On February 26, 2018, the United States Court of Appeals for the Second Circuit, which has jurisdiction over Vermont, New York and Connecticut, ruled that discrimination based on sexual orientation can be sex discrimination. This differs from the view of the Federal Court of Appeals over Texas, creating a division, or “split” across the country. Citizens of different states can now be treated differently under the same federal law and the U.S. Supreme Court does not like it when that happens. For reasons that are easy to understand, the Supreme Court would like the law applied the same across the whole country. 

If the new decision is appealed to the Supreme Court, the Court is likely to take the case and resolve the division. If the view of the Second Circuit prevails, the law in Texas will change and sexual orientation discrimination will become illegal.

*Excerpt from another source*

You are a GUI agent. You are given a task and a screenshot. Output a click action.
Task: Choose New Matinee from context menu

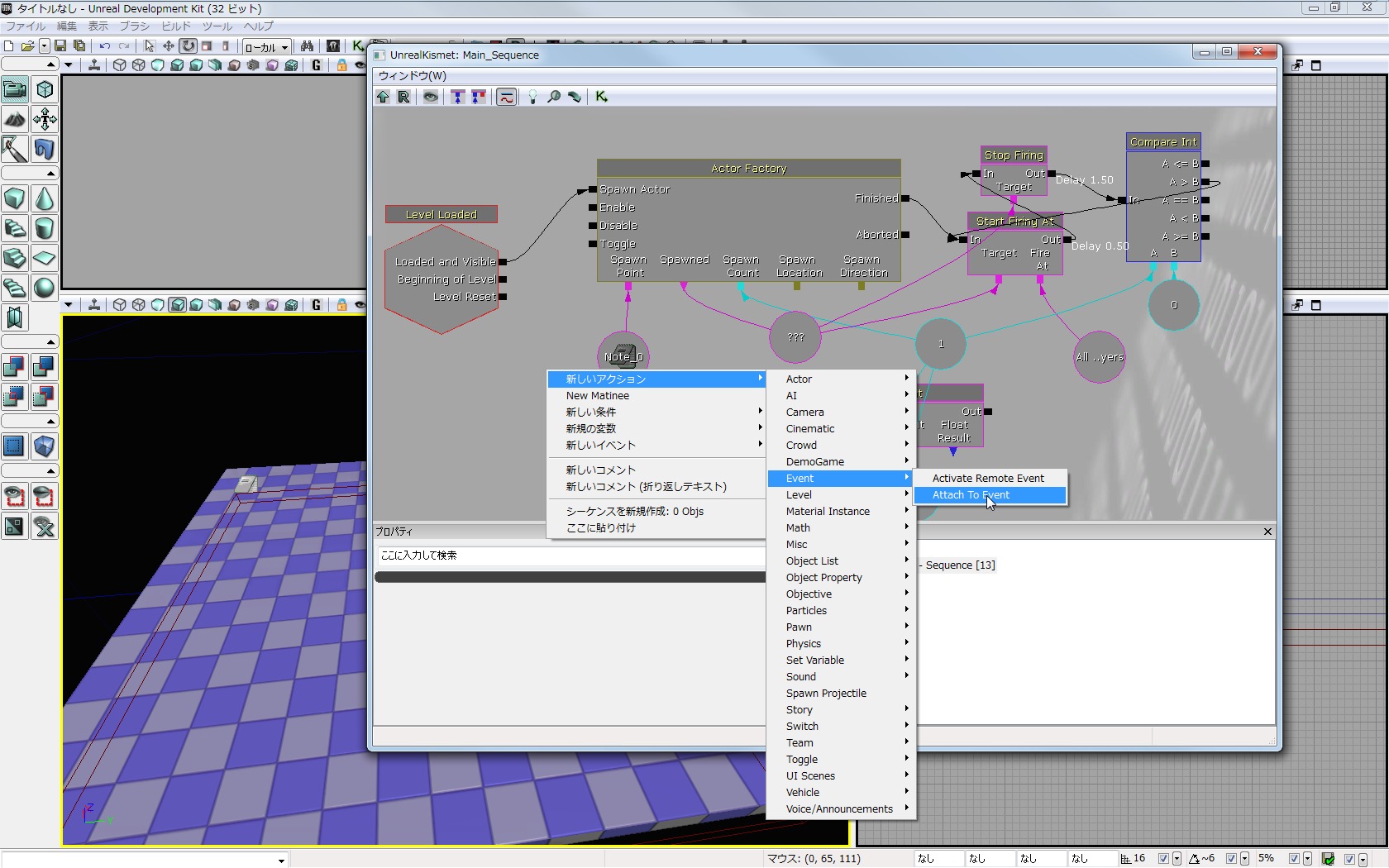(x=597, y=396)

We have been warning employers in Texas for years that this issue has been percolating. The Equal Employment Opportunity Commission (EEOC) has been pushing to make discrimination based on sexual orientation illegal for a long time. The decision from the Second Circuit has made the issue ripe for resolution by the Supreme Court. Employers should watch this issue to see how it plays out.

The Facts of the Case

In Zarda v. Altitude Express, Inc., the Plaintiff, a tandem sky-diving instructor, alleged that he was fired after he revealed his sexual orientation to a female client. According to the Plaintiff, he told the female client that he was gay and “had an ex-husband to prove it.” The Plaintiff claimed that he made this disclosure to the female client to preempt any discomfort that she may have felt in being strapped to the front of an unfamiliar man. In contrast, the client alleged that the Plaintiff inappropriately touched her and disclosed his sexual orientation only to excuse his behavior. After the successful jump, the client told her boyfriend about the exchange, and the boyfriend reported the incident to the Plaintiff’s boss. Shortly thereafter, the Plaintiff was terminated. The Plaintiff denied inappropriately touching the female client and insisted he was fired only because of his reference to his sexual orientation.

The Law of the Case

In Zarda, the Second Circuit joined the Seventh Circuit (Appellate Court for Illinois, Indiana and Wisconsin) in recognizing that a claim of sexual orientation discrimination was protected under Title VII of the Civil Rights Act of 1964. In reaching its decision, the Second Circuit relied heavily on the Seventh Circuit’s decision in Hively v. Ivy Tech Community College that similarly held that sexual orientation was protected under Title VII. In its opinion, the Court also recognized the contrary conclusion reached by the Eleventh Circuit (Appellate Court for Alabama, Florida and Georgia) in Evans v. Ga. Reg’l Hosp. that held that there was no opinion in the Eleventh Circuit or the U.S. Supreme Court that recognized sexual orientation as a protected category under Title VII.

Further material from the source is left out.